何悅
摘 要:本文對股東代表訴訟案件的受理條件、被訴對象以及法律適用等問題進行了探討。作者認為,不管被訴行為發(fā)生在公司法實施之前還是實施之后,凡符合公司法第152條規(guī)定的股東均可提起股東代表訴訟。實踐中,公司機關成員以公司名義與法人、自然人或其他組織訂立合同形式損害公司利益的情況較為普遍,因此作者認為,在一些特殊情況下,有些以合同形式所設定為公司設立負擔的行為,即使經過公司代表人、代理人的同意,也構成越權。
關鍵詞:股東訴訟;受理;被訴對象
一、關于股東代表訴訟的受理問題
對新公司法頒行后發(fā)生的損害公司權益的行為,符合公司法第152條規(guī)定的股東可以提起股東代表訴訟自不必說,但對于新公司法頒行前發(fā)生的損害公司合法權益的行為,股東能否提起股東代表訴訟,實踐中存在很大爭議。作者認為,雖然公司法強調保護公司的合法權益,但公司權益如何保護,在程序上如何得到落實,原公司法沒有進行明確,新公司法對此進行了填補。
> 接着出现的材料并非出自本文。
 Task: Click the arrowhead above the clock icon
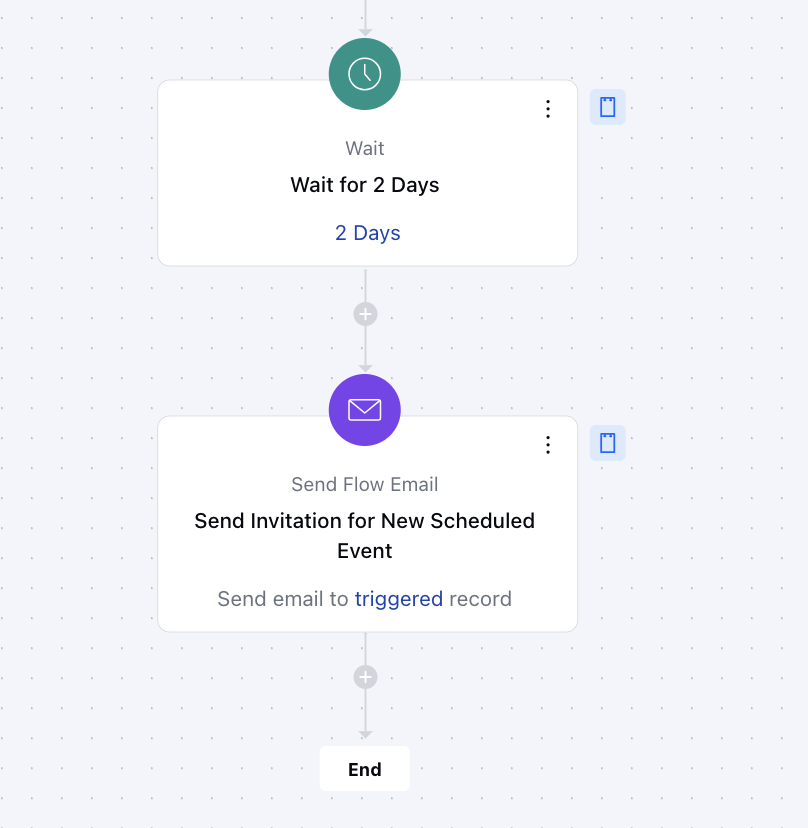365,33
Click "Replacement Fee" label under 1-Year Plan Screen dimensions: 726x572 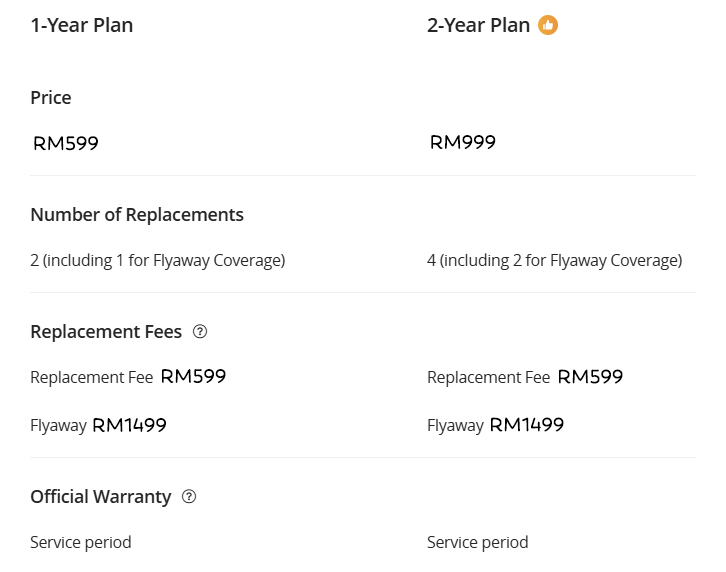point(92,377)
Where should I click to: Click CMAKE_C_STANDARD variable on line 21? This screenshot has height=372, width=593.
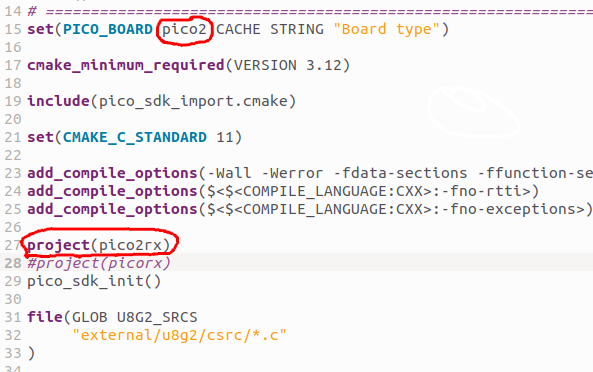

應當注意的是新公司法第152條作出的規(guī)定主要是一種程序性規(guī)定,即股東代表訴訟制度,這是對保護公司合法權益的法律化程序化,如果公司權益受損發(fā)生在新公司法實施之前,而尋求保護的請求在新公司法頒布之后,股東完全可以援用新公司法的股東代表訴訟的規(guī)定,向人民法院提起訴訟。對被訴行為的評判應當依據被訴行為形成時的法律,但如何評判,經過什么程序評判、請求誰來評判則應當依據評判時的法律程序之規(guī)定。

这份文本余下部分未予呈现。